ADRENOLEUCODISTROFIA

L’Adrenoleucodistrofia (ALD) è una malattia ereditaria legata al cromosoma X), con progressiva demielinizzazione cerebrale e atrofia delle ghiandole surrenali.
E’ caratterizzata da una diminuita capacità di degradare acidi grassi a catena molto lunga (VLCFA) con conseguente accumulo nel plasma e nei tessuti. Ciò porta ad una demielinizzazione progressiva. I sintomi sono iperattività, instabilità dell’umore, diminuzione della vista e dell’udito, convulsioni.
La malattia può manifestarsi fenotipicamente in modo molto variabile anche all’interno di una stessa famiglia.
Sono colpite tutte le razze, con un’incidenza stimata 1:20.000-1:25.000 maschi.

SINDROME DI REFSUM

E’ una malattia ereditaria autosomica recessiva, caratterizzata da accumulo di acido fitanico nel plasma e nei tessuti, per un disordine del metabolismo dei lipidi.
I sintomi includono retinite pigmentosa e nistagmo (movimento involontario e rapido degli occhi), ipotonia, epatomegalia (ingrossamento del fegato), ipocolesterolemia (diminuzione del colesterolo nel sangue), elevato contenuto di proteine nel liquido cefalorachidiano, e dimorfismi facciali (anormalità nella forma e nella struttura del viso).

SINDROME DI ZELLWEGER

E’ una rara malattia genetica a carattere autosomico recessivo caratterizzata dall’assenza di perossisomi (organelli cellulari che distruggono le sostanze tossiche dell’organismo) nel cervello, fegato e reni.
Caratteristiche tipiche della malattia includono fegato ingrossato, alti livelli di ferro e rame nel sangue.
I sintomi comprendono tratti grossolani della faccia, ipotonia, difficoltà di alimentazione, convulsioni, problemi cardiaci, epatomegalia, emorragie gastroenteriche.

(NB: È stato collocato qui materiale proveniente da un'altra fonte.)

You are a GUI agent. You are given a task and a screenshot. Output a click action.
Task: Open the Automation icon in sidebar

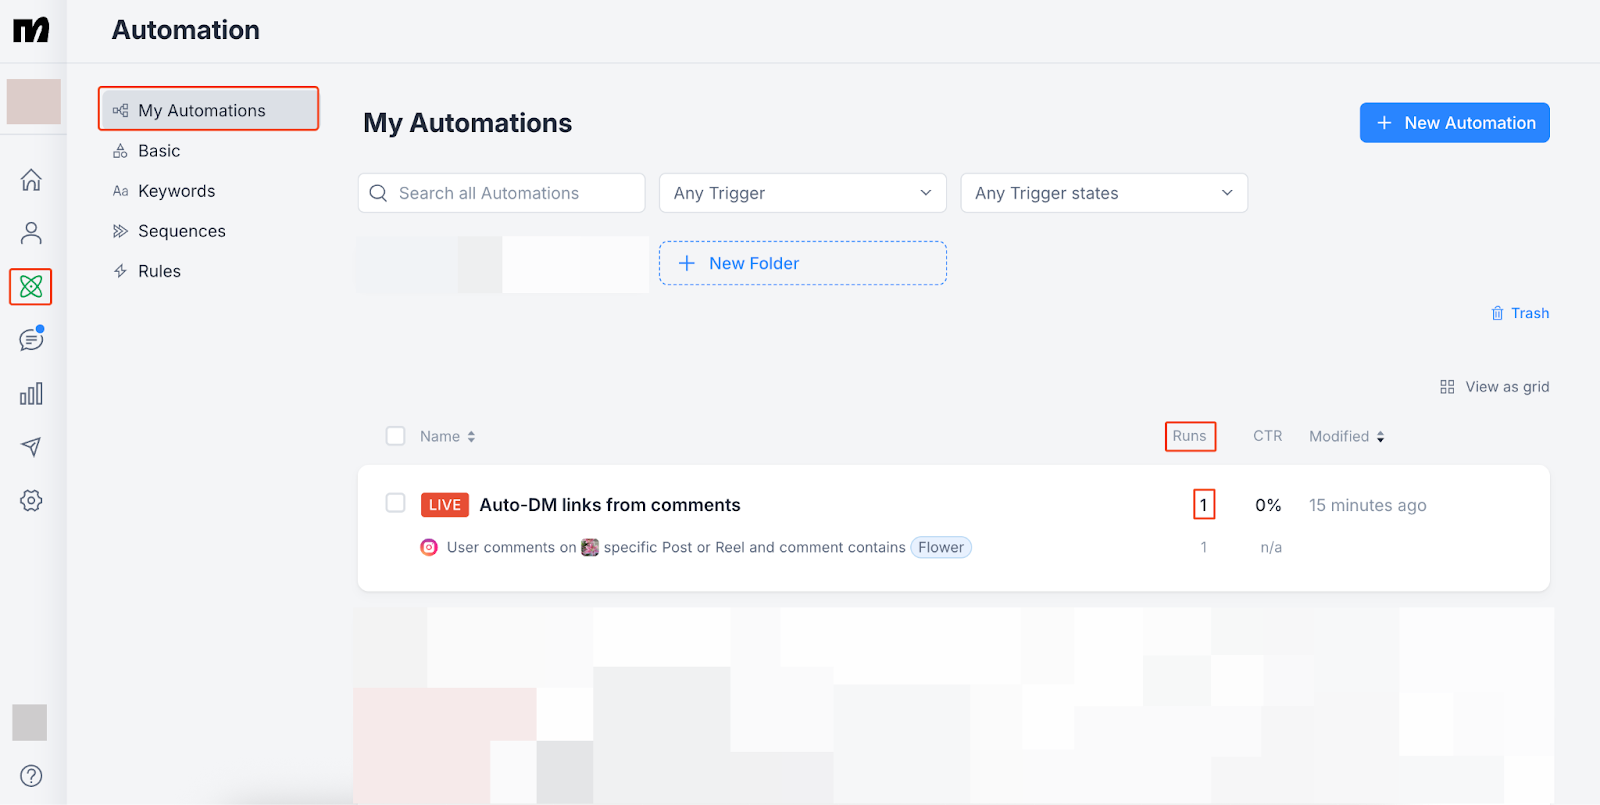(x=31, y=287)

LA LEUCODISTROFIA DI KRABBE

E’ una rara malattia ereditaria autosomica recessiva , degenerativa, metabolica, con un disordine del sistema nervoso centrale e periferico. Tale disordine è causato da un deficit enzimatico (galattosilcerebrosidasi), per cui si accumulano dei metabolici tossici; in particolare, lo sfingolipide galattosilcerebroside e la psicosina. Tali sostanze si accumulano nella sostanza bianca cerebrale, causando una demielinizzazione. Il quadro clinico include ritardo mentale, paralisi, cecità, sordità, paralisi pseudobulbare e morte.
L’inizio dei sintomi, nel 90% dei casi, avviene fra i tre e i sei mesi di età (forma infantile). E’ stata identificata una forma più tardiva con un esordio fra i sei e i diciotto mesi. La forma di tipo giovanile è più rara, con un esordio intorno ai 13 anni.
I primi sintomi sono: irritabilità e ipercettibilità. Possono esistere anche episodi di vomito e parziale perdita di coscienza. A questi, seguono: contratture spastiche dell’estremità inferiore, disfalgia , deterioramento mentale, atrofia ottica e in alcuni casi sordità.
Nella forma infantile, la morte avviene nel secondo, terzo anno di vita.